Excerpt provided ->
** START **

I would like to have said that I have contributed to the identification of the dates and sources of Chinese filigree but it is impossible to make that claim.

The workmanship on all these pieces is remarkable.

It has proved almost impossible to date many of these objects without secure provenances.


It would seem that the manufacturers of these objects were innately conservative using the same techniques over several centuries into the 20th century.

Most of the card cases which appear to have been  made after 1830 when the use of calling cards became popular (to confuse issues the card case at Powis Castle is possibly the toothpick case listed in a 1774 inventory - within it is a manuscript note recording it as a gift from Sir John Malcolm to Henrietta Herbert, Lady Clive - according to this note it came from Chrikacole (Chickacole) in the Northern Circars between Orissa and Masulipatam on the Indian East coast). 

The inscribed rosewater sprinklers from the Clive Collection at Powis listed in inventories of 1774 and again in 1775 are perhaps useful indicators of Chinese 18th century workmanship.

see my post - https://antiqueeuropeanfiligree.blogspot.com/2023/02/18th-century-indian-filigree-at-powis.html

The Casket looted from The Winter Palace at Peking by Hart Dunne could have been made at anytime prior to 1860 over a period of two centuries.

A subject to return to and expand upon in due course!

** END **

Stored records ->
** START **

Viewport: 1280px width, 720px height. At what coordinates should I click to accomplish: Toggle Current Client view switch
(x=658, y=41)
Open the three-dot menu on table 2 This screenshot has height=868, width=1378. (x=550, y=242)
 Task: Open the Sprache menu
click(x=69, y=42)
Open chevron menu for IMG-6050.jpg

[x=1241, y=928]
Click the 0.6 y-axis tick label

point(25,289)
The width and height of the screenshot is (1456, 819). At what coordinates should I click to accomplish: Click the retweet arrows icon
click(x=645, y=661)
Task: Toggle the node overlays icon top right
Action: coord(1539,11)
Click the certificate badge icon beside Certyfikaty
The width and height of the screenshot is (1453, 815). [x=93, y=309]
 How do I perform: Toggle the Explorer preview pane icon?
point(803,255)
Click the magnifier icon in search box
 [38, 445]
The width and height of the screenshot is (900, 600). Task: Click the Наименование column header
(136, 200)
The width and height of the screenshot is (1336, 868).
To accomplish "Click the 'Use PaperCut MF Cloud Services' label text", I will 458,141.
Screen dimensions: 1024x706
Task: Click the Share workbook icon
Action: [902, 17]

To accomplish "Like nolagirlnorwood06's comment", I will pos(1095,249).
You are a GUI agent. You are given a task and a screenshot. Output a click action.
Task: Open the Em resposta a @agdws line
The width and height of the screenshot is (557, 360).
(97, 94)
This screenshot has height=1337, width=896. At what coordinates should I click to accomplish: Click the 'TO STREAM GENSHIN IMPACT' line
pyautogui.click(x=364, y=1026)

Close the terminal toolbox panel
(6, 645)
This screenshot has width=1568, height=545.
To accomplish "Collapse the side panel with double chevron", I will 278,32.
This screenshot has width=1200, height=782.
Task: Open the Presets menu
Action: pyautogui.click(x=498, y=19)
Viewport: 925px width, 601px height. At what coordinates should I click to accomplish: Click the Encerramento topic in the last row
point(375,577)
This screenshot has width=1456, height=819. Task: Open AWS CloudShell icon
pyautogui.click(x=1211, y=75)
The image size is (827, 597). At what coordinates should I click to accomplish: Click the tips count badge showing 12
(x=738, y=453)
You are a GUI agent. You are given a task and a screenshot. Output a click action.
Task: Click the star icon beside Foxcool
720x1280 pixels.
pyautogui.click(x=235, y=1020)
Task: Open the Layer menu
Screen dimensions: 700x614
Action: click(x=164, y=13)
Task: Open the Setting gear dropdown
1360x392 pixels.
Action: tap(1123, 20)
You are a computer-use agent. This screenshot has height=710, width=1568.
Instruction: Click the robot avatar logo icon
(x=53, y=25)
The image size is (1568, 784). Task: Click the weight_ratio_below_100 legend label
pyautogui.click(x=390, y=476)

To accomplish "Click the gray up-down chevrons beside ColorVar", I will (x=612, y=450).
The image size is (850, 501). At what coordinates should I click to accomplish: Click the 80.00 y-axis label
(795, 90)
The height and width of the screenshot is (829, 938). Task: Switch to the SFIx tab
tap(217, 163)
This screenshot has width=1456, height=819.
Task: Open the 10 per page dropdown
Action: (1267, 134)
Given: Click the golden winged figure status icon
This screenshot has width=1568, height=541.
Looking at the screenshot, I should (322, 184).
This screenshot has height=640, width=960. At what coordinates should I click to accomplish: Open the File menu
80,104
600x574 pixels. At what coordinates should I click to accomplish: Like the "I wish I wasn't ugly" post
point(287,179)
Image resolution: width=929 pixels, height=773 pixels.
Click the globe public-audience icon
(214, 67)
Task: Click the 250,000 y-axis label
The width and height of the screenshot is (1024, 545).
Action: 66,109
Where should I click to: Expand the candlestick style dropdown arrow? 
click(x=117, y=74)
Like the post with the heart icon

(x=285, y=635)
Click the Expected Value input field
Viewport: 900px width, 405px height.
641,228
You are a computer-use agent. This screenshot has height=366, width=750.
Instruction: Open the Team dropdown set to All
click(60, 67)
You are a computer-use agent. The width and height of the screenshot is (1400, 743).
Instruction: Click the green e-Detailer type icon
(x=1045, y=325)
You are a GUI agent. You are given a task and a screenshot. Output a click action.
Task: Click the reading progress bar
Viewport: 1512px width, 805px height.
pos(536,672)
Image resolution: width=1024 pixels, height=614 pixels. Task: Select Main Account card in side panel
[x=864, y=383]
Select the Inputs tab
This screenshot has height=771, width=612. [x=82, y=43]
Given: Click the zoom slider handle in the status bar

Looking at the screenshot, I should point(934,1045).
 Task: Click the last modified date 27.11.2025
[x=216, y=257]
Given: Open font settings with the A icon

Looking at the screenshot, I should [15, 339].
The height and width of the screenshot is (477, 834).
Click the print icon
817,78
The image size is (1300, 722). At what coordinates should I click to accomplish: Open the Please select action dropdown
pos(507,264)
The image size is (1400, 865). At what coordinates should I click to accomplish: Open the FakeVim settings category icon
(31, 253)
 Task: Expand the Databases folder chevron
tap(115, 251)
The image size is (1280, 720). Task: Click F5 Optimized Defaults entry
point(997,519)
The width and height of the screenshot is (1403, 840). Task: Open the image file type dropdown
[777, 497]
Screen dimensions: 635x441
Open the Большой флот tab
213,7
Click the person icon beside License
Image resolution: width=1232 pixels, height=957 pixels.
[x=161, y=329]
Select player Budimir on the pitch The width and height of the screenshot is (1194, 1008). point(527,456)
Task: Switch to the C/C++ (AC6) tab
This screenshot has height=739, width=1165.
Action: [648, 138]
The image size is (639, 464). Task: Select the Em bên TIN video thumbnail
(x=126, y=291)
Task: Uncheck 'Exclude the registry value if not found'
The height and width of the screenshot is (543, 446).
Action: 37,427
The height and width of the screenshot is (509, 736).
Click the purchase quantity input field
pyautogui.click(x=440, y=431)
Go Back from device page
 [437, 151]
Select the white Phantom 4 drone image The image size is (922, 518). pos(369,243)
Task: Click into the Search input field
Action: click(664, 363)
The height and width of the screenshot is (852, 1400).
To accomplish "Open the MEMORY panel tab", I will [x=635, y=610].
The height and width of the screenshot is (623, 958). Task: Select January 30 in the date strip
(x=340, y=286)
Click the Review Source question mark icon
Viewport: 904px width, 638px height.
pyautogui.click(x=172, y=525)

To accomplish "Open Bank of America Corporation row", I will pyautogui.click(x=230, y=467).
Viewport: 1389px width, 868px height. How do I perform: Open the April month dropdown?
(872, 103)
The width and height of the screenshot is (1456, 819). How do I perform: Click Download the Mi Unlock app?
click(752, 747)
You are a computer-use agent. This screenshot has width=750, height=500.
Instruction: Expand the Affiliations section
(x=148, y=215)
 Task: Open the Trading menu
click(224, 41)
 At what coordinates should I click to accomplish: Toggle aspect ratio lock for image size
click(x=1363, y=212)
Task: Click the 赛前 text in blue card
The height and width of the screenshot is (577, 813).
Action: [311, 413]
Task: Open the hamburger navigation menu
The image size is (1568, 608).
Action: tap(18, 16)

** END **

Exercise set ->
A: Set down a portion of the passage on Chinese filigree word for word, beginning at the words "The workmanship on" and stopping after the words "the 20th century.".
B: In the passage on Chinese filigree, who looted the Casket from the Winter Palace at Peking?
C: Using the passage on Chinese filigree, explain why dating many of these objects has proved so difficult.
The items above are separate material, apart from the passage on Chinese filigree.

In response ->
A:
The workmanship on all these pieces is remarkable.

It has proved almost impossible to date many of these objects without secure provenances.


It would seem that the manufacturers of these objects were innately conservative using the same techniques over several centuries into the 20th century.

B: Hart Dunne.

C: Many of the objects lack secure provenances. Their makers also appear to have been innately conservative, using the same techniques over several centuries and into the 20th century.